WORK ITEM:
Instruction for the entries that follow: retype exactly the lines from the line with "Хочу прочитать (277, 197)" to the line with "дарение, купля, продажа, обмен книг (344, 71)", both included, and omit all others.

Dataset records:
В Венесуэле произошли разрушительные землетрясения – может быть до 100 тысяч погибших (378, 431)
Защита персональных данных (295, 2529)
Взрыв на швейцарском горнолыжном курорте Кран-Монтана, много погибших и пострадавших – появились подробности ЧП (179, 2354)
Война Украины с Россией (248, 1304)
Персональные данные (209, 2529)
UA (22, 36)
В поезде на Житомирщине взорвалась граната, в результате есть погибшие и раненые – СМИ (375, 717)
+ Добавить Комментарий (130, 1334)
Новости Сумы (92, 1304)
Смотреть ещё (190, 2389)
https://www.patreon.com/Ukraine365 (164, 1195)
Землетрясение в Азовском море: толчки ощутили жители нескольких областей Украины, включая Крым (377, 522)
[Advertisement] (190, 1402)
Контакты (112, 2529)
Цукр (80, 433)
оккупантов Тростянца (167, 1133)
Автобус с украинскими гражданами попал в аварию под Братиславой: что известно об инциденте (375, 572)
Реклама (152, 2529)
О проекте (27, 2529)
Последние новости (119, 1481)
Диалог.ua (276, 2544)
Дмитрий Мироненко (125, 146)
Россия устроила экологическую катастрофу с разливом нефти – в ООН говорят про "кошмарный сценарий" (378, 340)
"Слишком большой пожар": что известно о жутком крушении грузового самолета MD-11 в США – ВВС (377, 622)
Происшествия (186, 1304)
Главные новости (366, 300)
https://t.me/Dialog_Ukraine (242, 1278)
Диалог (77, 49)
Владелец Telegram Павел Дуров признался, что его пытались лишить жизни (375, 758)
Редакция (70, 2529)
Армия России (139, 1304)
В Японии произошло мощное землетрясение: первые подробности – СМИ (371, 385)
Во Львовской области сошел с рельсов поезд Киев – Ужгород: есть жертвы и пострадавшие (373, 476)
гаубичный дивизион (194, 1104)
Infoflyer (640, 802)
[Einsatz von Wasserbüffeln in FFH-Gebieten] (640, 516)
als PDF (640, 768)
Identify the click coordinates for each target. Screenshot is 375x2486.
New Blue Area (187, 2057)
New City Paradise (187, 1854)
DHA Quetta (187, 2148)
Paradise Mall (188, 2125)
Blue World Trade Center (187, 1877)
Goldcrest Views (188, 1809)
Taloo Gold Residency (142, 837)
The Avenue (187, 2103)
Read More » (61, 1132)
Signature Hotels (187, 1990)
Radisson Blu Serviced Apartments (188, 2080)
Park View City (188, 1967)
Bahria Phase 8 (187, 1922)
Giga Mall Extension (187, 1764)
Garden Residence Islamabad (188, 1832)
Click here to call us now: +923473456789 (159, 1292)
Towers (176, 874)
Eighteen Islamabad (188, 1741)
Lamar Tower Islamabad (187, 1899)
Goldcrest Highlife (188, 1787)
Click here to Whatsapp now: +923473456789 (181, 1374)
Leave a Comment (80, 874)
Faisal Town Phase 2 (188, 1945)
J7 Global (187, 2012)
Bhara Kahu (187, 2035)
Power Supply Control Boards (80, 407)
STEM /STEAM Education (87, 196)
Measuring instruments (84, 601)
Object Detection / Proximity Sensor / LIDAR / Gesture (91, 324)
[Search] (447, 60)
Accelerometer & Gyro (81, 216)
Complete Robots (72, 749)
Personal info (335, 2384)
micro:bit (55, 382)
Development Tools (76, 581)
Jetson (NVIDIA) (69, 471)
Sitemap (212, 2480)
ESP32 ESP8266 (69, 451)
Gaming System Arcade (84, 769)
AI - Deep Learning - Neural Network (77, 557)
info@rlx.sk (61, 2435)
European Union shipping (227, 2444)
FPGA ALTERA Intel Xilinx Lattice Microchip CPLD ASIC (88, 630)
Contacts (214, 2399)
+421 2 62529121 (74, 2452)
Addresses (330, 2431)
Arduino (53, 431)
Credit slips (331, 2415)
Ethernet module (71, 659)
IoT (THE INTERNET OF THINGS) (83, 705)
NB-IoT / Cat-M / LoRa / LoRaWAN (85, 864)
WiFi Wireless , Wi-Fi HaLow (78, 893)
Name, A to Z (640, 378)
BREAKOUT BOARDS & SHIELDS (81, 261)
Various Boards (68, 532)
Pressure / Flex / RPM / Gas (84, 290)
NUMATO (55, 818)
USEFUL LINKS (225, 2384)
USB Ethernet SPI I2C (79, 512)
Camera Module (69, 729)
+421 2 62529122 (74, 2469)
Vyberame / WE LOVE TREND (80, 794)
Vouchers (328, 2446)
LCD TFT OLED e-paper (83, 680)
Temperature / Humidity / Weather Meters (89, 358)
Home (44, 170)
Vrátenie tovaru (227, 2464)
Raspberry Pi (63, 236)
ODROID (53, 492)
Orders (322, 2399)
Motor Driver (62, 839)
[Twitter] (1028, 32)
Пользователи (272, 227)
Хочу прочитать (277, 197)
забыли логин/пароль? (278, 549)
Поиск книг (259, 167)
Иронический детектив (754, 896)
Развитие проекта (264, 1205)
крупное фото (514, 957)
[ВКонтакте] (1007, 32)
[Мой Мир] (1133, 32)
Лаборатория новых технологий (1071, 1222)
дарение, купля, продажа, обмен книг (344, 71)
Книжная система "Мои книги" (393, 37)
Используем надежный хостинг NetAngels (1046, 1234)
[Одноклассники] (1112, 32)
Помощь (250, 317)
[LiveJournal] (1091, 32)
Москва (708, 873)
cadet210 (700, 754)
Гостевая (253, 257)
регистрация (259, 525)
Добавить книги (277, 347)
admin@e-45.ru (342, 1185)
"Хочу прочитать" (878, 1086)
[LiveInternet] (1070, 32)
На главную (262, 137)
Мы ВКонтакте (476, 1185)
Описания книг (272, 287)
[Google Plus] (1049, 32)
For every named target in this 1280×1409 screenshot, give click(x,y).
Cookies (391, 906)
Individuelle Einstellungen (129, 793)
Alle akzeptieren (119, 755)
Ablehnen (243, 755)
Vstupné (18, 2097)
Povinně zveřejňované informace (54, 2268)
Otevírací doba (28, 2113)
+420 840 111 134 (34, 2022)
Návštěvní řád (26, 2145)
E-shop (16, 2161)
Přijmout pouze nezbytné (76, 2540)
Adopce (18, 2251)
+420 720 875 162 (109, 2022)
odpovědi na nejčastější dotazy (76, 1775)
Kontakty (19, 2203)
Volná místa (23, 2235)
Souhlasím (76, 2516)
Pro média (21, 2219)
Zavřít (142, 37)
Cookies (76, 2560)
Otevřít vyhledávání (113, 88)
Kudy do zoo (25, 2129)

WORKED SOLUTION:
Хочу прочитать (277, 197)
забыли логин/пароль? (278, 549)
Поиск книг (259, 167)
Иронический детектив (754, 896)
Развитие проекта (264, 1205)
крупное фото (514, 957)
[ВКонтакте] (1007, 32)
[Мой Мир] (1133, 32)
Лаборатория новых технологий (1071, 1222)
дарение, купля, продажа, обмен книг (344, 71)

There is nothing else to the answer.